◆ Problem:
Exactly as they appear, please output the lines from the one with "Click the purple" through the end of the material, without pictures.

Material to process below:

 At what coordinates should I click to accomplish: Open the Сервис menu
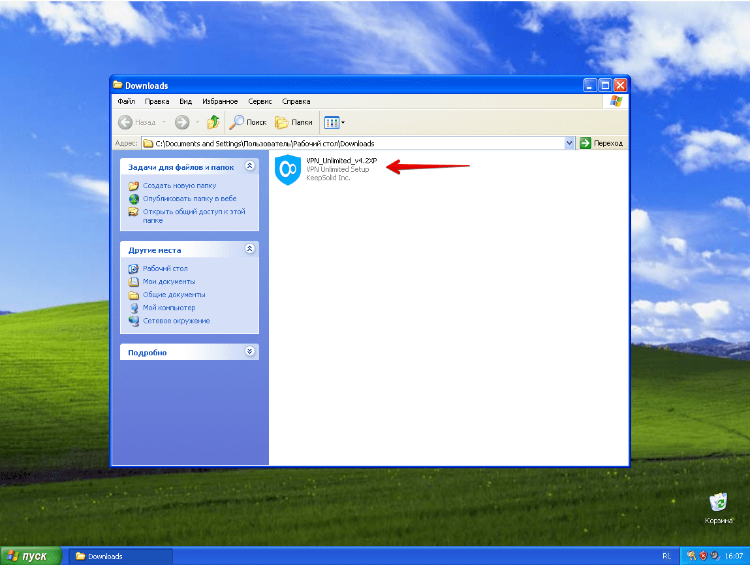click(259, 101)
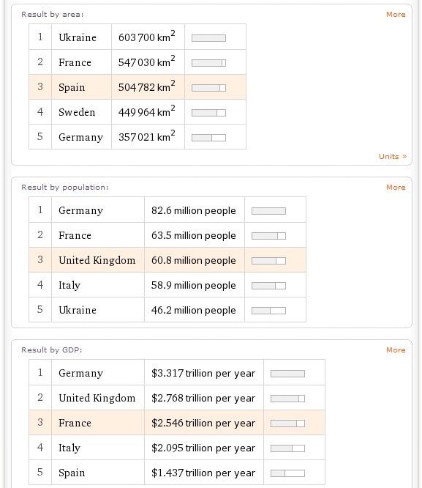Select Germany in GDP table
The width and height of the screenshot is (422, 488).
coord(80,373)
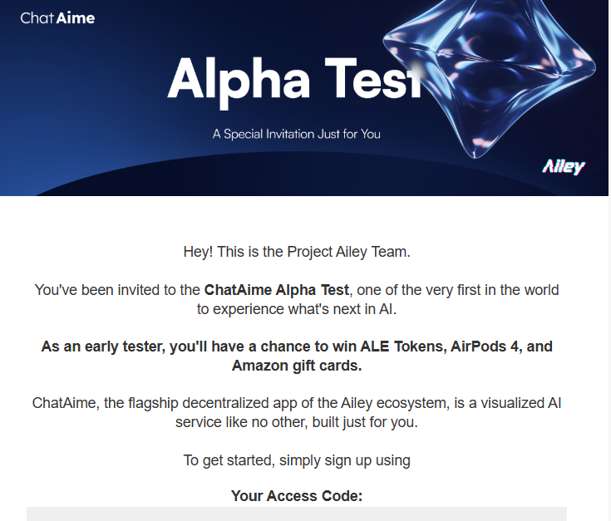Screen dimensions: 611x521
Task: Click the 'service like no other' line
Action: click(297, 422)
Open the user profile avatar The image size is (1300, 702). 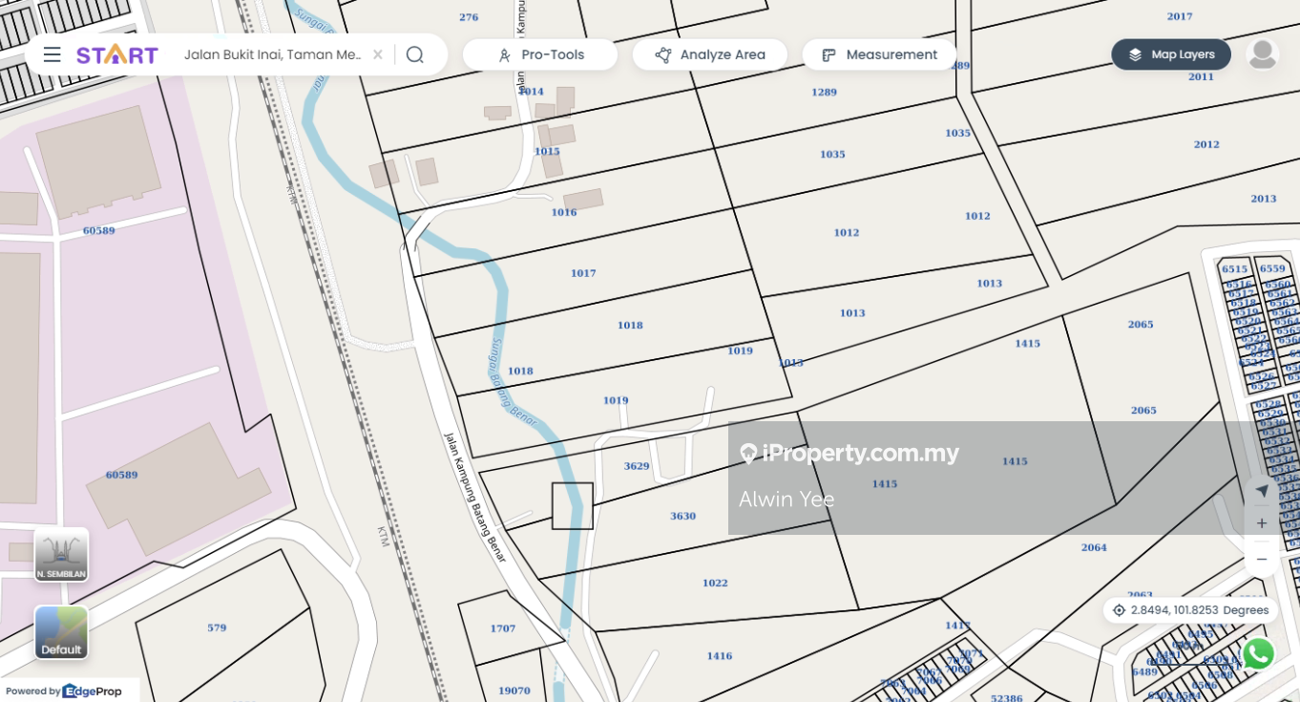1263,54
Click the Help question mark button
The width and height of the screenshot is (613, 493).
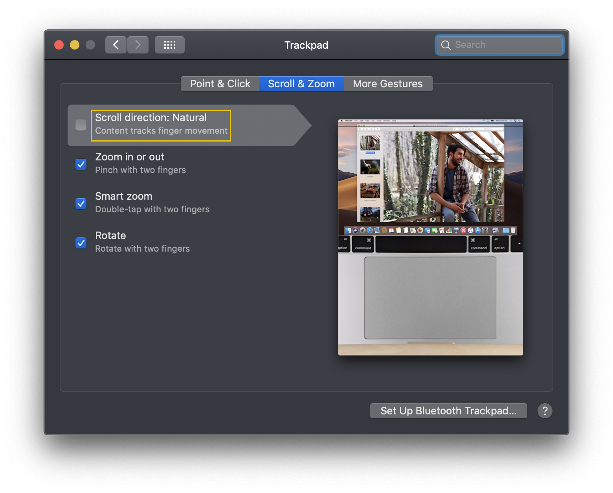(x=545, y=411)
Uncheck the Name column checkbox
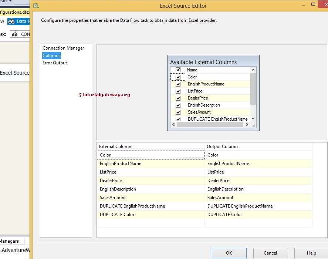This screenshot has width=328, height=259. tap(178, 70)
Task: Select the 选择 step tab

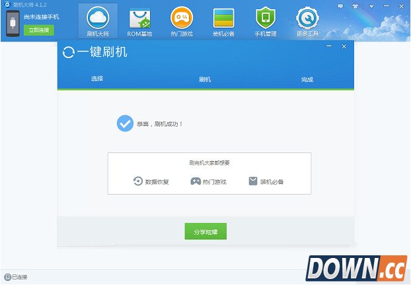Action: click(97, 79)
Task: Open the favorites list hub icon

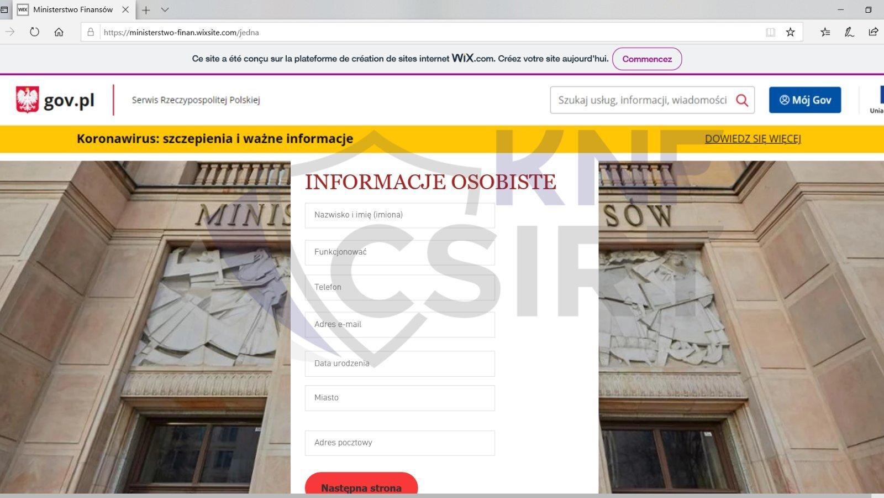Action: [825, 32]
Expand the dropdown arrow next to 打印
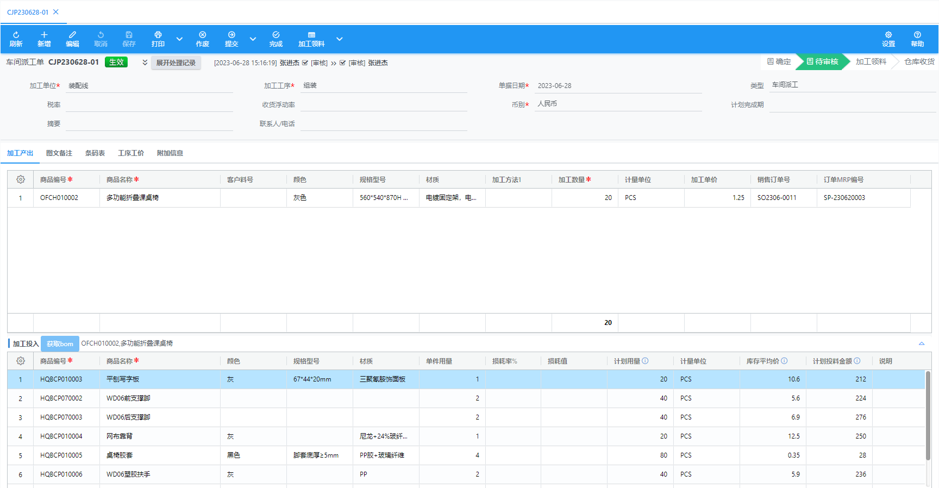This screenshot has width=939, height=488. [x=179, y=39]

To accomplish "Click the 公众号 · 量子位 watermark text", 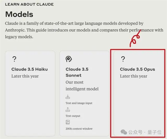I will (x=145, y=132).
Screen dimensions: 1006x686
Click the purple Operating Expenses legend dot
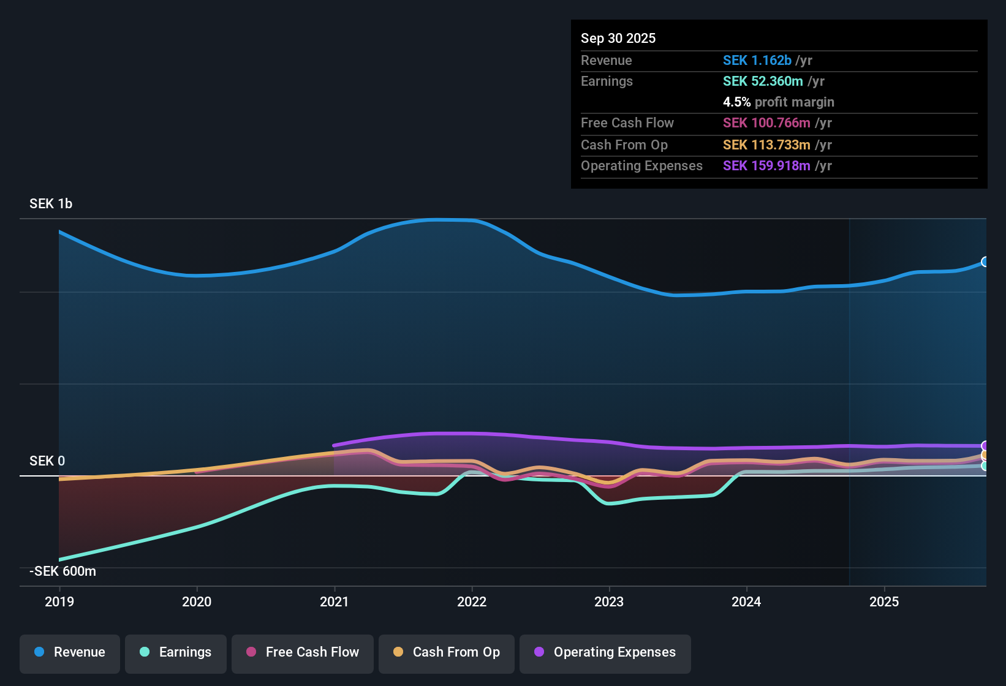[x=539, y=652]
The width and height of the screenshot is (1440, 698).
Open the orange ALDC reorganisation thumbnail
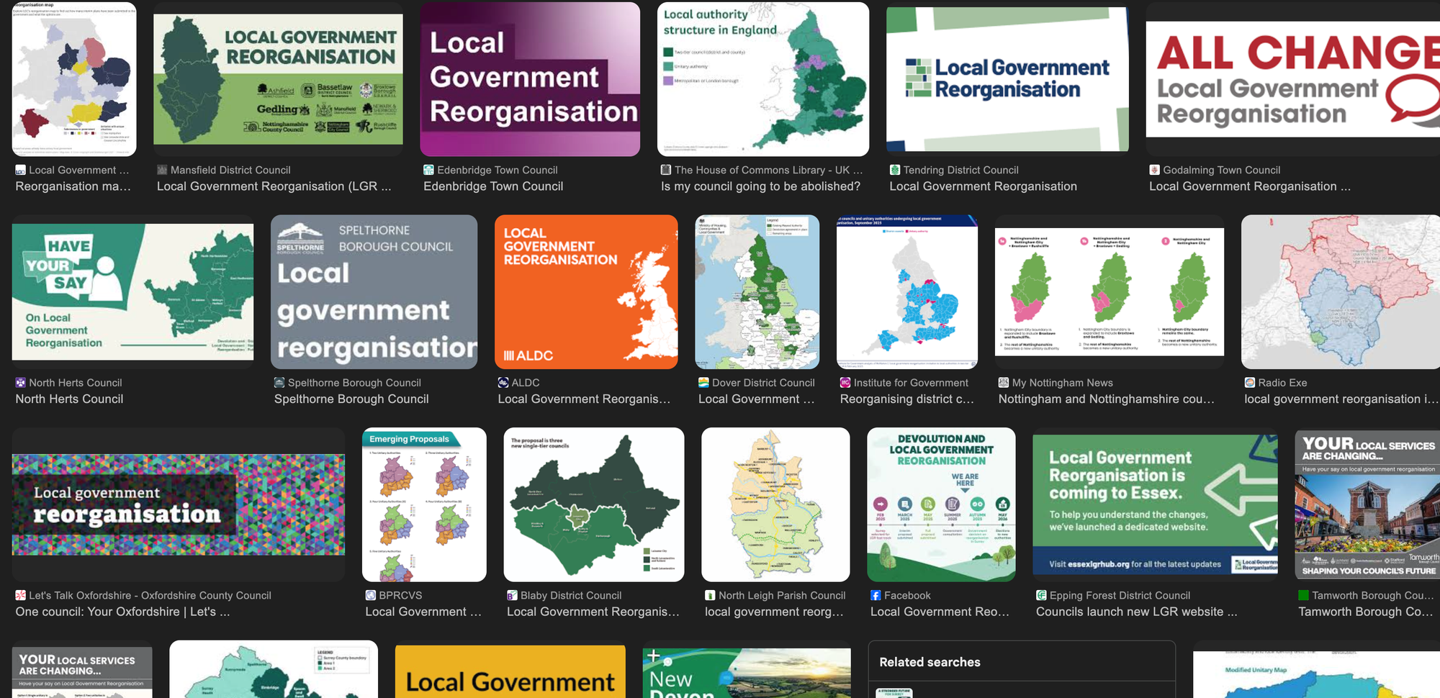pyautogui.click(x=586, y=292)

End of Material to process.

◆ Task output:
Click the purple Operating Expenses legend dot
[x=539, y=652]
The width and height of the screenshot is (1440, 698).
Open the orange ALDC reorganisation thumbnail
pyautogui.click(x=586, y=292)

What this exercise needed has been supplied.